Nothing in the records may be altered; repeat them exactly.
** Opening Dataset block **
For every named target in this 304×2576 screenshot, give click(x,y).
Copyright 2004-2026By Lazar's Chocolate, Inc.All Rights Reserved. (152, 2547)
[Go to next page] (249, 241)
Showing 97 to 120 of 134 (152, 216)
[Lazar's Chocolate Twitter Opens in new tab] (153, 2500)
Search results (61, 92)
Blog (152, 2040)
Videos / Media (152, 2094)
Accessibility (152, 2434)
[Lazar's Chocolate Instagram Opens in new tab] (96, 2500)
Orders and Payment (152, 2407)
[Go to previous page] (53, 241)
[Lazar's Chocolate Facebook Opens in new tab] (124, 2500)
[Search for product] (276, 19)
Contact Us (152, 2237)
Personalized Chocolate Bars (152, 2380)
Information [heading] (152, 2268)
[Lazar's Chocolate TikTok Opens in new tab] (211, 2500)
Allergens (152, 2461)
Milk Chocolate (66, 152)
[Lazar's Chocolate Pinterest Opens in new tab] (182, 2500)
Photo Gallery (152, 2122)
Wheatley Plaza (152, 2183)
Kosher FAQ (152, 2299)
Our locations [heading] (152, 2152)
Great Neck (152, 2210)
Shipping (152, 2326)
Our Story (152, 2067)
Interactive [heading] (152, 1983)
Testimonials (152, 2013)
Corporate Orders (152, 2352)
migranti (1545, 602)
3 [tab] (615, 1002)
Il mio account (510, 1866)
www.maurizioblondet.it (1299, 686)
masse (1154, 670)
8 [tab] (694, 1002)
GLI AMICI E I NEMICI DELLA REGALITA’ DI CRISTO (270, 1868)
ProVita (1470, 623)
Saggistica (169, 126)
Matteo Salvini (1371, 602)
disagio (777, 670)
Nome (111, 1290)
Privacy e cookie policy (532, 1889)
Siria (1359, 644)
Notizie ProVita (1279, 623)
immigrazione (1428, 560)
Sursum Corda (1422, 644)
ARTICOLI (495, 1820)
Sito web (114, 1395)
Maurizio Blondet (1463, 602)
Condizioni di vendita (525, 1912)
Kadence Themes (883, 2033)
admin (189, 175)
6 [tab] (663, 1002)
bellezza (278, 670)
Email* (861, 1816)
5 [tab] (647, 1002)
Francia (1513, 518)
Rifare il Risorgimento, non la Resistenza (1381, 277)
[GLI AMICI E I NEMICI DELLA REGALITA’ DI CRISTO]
** Closing Dataset block **
*Task output*
For every named target in this 304×2576 screenshot, give click(x,y).
Copyright 2004-2026By Lazar's Chocolate, Inc.All Rights Reserved. (152, 2547)
[Go to next page] (249, 241)
Showing 97 to 120 of 134 (152, 216)
[Lazar's Chocolate Twitter Opens in new tab] (153, 2500)
Search results (61, 92)
Blog (152, 2040)
Videos / Media (152, 2094)
Accessibility (152, 2434)
[Lazar's Chocolate Instagram Opens in new tab] (96, 2500)
Orders and Payment (152, 2407)
[Go to previous page] (53, 241)
[Lazar's Chocolate Facebook Opens in new tab] (124, 2500)
[Search for product] (276, 19)
Contact Us (152, 2237)
Personalized Chocolate Bars (152, 2380)
Information [heading] (152, 2268)
[Lazar's Chocolate TikTok Opens in new tab] (211, 2500)
Allergens (152, 2461)
Milk Chocolate (66, 152)
[Lazar's Chocolate Pinterest Opens in new tab] (182, 2500)
Photo Gallery (152, 2122)
Wheatley Plaza (152, 2183)
Kosher FAQ (152, 2299)
Our locations [heading] (152, 2152)
Great Neck (152, 2210)
Shipping (152, 2326)
Our Story (152, 2067)
Interactive [heading] (152, 1983)
Testimonials (152, 2013)
Corporate Orders (152, 2352)
migranti (1545, 602)
3 [tab] (615, 1002)
Il mio account (510, 1866)
www.maurizioblondet.it (1299, 686)
masse (1154, 670)
8 [tab] (694, 1002)
GLI AMICI E I NEMICI DELLA REGALITA’ DI CRISTO (270, 1868)
ProVita (1470, 623)
Saggistica (169, 126)
Matteo Salvini (1371, 602)
disagio (777, 670)
Nome (111, 1290)
Privacy e cookie policy (532, 1889)
Siria (1359, 644)
Notizie ProVita (1279, 623)
immigrazione (1428, 560)
Sursum Corda (1422, 644)
ARTICOLI (495, 1820)
Sito web (114, 1395)
Maurizio Blondet (1463, 602)
Condizioni di vendita (525, 1912)
Kadence Themes (883, 2033)
admin (189, 175)
6 [tab] (663, 1002)
bellezza (278, 670)
Email* (861, 1816)
5 [tab] (647, 1002)
Francia (1513, 518)
Rifare il Risorgimento, non la Resistenza (1381, 277)
[GLI AMICI E I NEMICI DELLA REGALITA’ DI CRISTO]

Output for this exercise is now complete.